Re: Undefined Behavior Optimizations in C

David Brown <david.brown@hesbynett.no>
Tue, 10 Jan 2023 17:32:28 +0100

From comp.compilers

Related articles
[5 earlier articles]
Re: Undefined Behavior Optimizations in C david.brown@hesbynett.no (David Brown) (2023-01-06)
Re: Undefined Behavior Optimizations in C gah4@u.washington.edu (gah4) (2023-01-06)
Re: Undefined Behavior Optimizations in C gah4@u.washington.edu (gah4) (2023-01-06)
Re: Undefined Behavior Optimizations in C spibou@gmail.com (Spiros Bousbouras) (2023-01-07)
Re: Undefined Behavior Optimizations in C 864-117-4973@kylheku.com (Kaz Kylheku) (2023-01-09)
Re: Undefined Behavior Optimizations in C 864-117-4973@kylheku.com (Kaz Kylheku) (2023-01-09)
*Re: Undefined Behavior Optimizations in C david.brown@hesbynett.no (David Brown)* (2023-01-10)**
Re: Undefined Behavior Optimizations in C gah4@u.washington.edu (gah4) (2023-01-10)
Re: Undefined Behavior Optimizations in C tkoenig@netcologne.de (Thomas Koenig) (2023-01-11)
Re: Undefined Behavior Optimizations in C david.brown@hesbynett.no (David Brown) (2023-01-11)
Re: Undefined Behavior Optimizations in C david.brown@hesbynett.no (David Brown) (2023-01-11)
Re: Undefined Behavior Optimizations in C gah4@u.washington.edu (gah4) (2023-01-11)
Re: Undefined Behavior Optimizations in C 864-117-4973@kylheku.com (Kaz Kylheku) (2023-01-12)
[17 later articles]

| List of all articles for this month |

From:	David Brown <david.brown@hesbynett.no>
Newsgroups:	comp.compilers
Date:	Tue, 10 Jan 2023 17:32:28 +0100
Organization:	A noiseless patient Spider
References:	23-01-009 23-01-011 23-01-012 23-01-017 23-01-027
Injection-Info:	gal.iecc.com; posting-host="news.iecc.com:2001:470:1f07:1126:0:676f:7373:6970"; logging-data="79420"; mail-complaints-to="abuse@iecc.com"
Keywords:	C, optimize
Posted-Date:	10 Jan 2023 17:00:54 EST

On 09/01/2023 11:14, Kaz Kylheku wrote:
> On 2023-01-06, David Brown <david.brown@hesbynett.no> wrote:
>> On 06/01/2023 01:22, gah4 wrote:

>>> Most important when debugging, is that you can trust the compiler to
>>> do what you said. That they don't, has always been part of
>>> optimization, but these UB make it worse.
>>
>> The trouble with undefined behaviour is that, in general, you cannot
>> trust the compiler to "do what you say" because it cannot know what you
>> have said.
>
> That's correcst; however, what we should be able to trust is for the
> compiler not to make it worse.
>

Let's be clear here. At the theoretical level, when your code executes
undefined behaviour at run time, you have said "I don't care what
happens now". The compiler is allowed to do /anything/. There is no
such thing as "making it worse" - you have said you will accept
absolutely /anything/ from the compiler. No restrictions, no
limitations - /anything/.

That is what "undefined behaviour" means. There are /no/ definitions of
the behaviour, and no limits, expectations, "worse" choices, "better"
choices.

At a /practical/ level, compilers can try to be more helpful. They can
define behaviour for things that are not defined in the language
specifications. They can give you warnings or error messages (at
compile time or run time, such as when using sanitizers). They can
offer optional extra semantics (like gcc's "-fwrapv" flag). They can
certainly avoid going out of their way to avoid being specially awkward
- normally they are simply trying to make the code more efficient when
it is running correctly.

But you cannot be sure things won't go unexpectedly bad. You can never
have guarantees about that. Guarantees require definitions, and you
don't have that with undefined behaviour.

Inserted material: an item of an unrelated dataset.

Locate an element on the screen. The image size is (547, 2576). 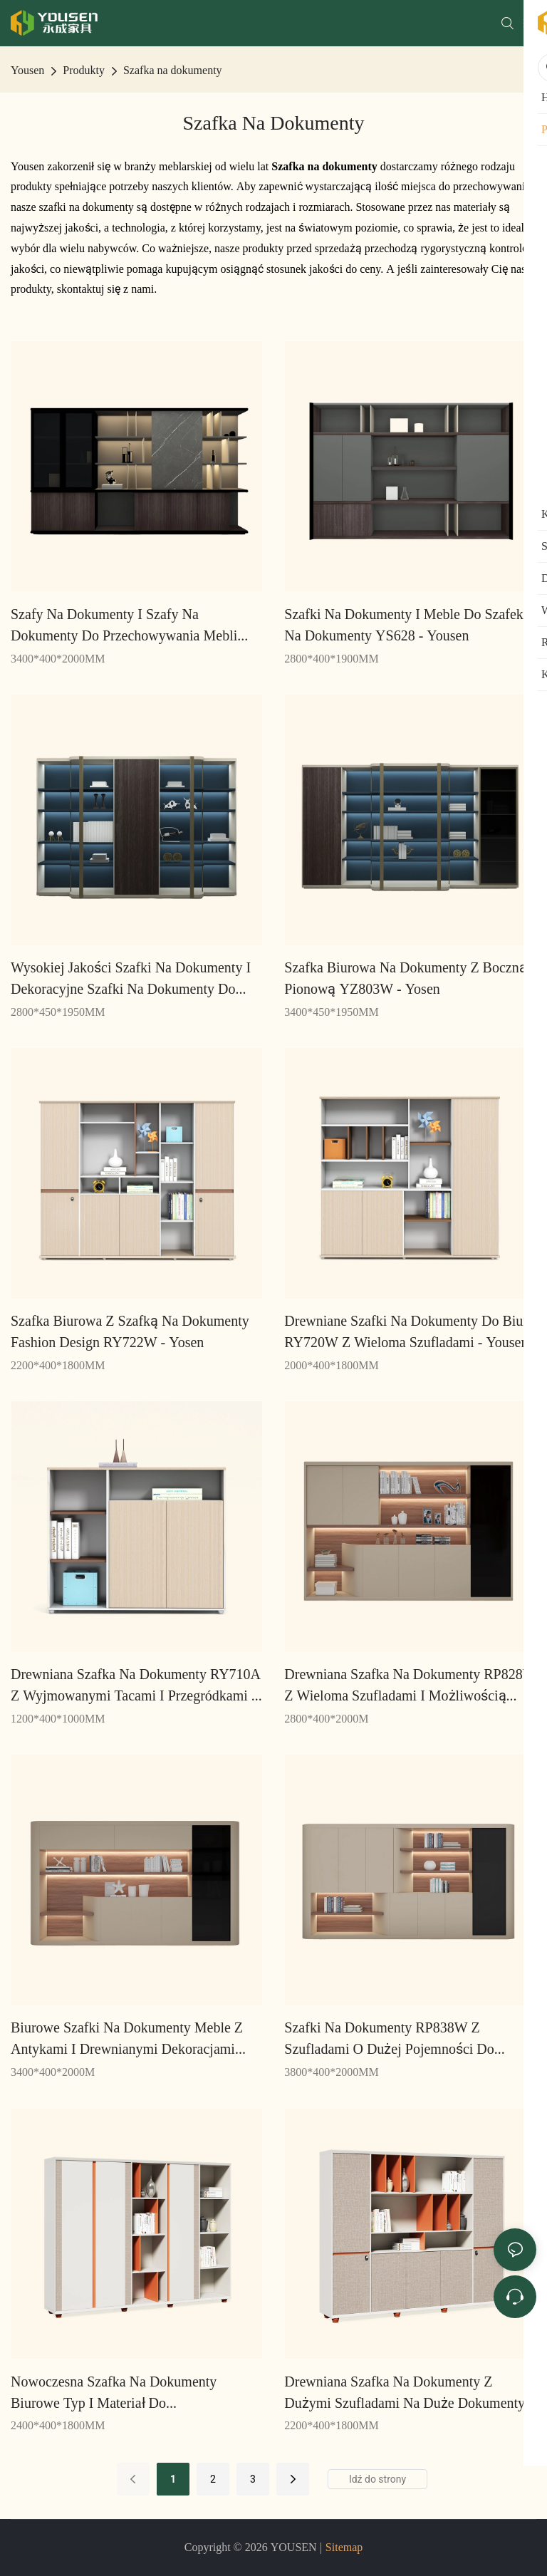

Consider this example source code:

void print_message(bool x) {
if (x) {
printf("Great!\n");
} else {
printf("Boo!\n");
}
}

void format_harddisk(int disk_number) {
...
}

This is fine code, with no UB in sight.

The compiler could this to the pseudo-code :

print_message:
if ($GPR1 == 0) :
$GPR1 = "Boo!"
jump puts

if ($GPR1 == 1) :
$GPR1 = "Great!"
jump puts

format_harddisk:
...

It knows that on entry, the parameter in GPR1 is either 0 or 1, because
it is type "bool".

What happens if you call the function from a different translation unit
like this :

extern void print_message(int x);
print_message(2);

?

This is clearly wrong - clearly undefined behaviour. And the result
would be a formatted disk. But there is nothing wrong with the
compiler's generated code. I have seen other occasions when compiler's
have made code with booleans that appear to be both true and false, or
neither true nor false, as a result of undefined behaviour setting the
underlying memory to something other than 0 or 1, simply because that
was the result of the most efficient code.

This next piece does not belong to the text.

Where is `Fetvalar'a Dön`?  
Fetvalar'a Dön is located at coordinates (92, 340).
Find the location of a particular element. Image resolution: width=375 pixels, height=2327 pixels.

There are all sorts of other ways a compiler can take advantage of
knowing a boolean is either 0 or 1, and all sorts of things that can go
wrong if you've messed up your code and the boolean is /not/ 0 or 1. It
can use it as an index into an array, or to multiply a value
(translating "x = f ? a : b;" into "x = f * (a - b) + b;" ), or using it
as a bit mask, or subtracting 1 and using /that/ as a mask. And once
you have started getting the wrong values, there is no theoretical limit
to how bad things can get - it is not the compiler "making things
worse", it is bugs in the code being outside the specifications for what
is intended for the program.

Of course the compiler should not be messing around checking that the
value you pass is actually 0 or 1. That would be inefficient. And what
would it do if it was a bad value? Treat it as "false" ? What about
calling "missile_control(bool cancel_launch)" with a bad value? Should
it treat it as "true" ? What about calling "missile_control(bool
confirm_launch)" with a bad value? Jump to an error handler and stop
the program with a message? How does that work for your flight controller?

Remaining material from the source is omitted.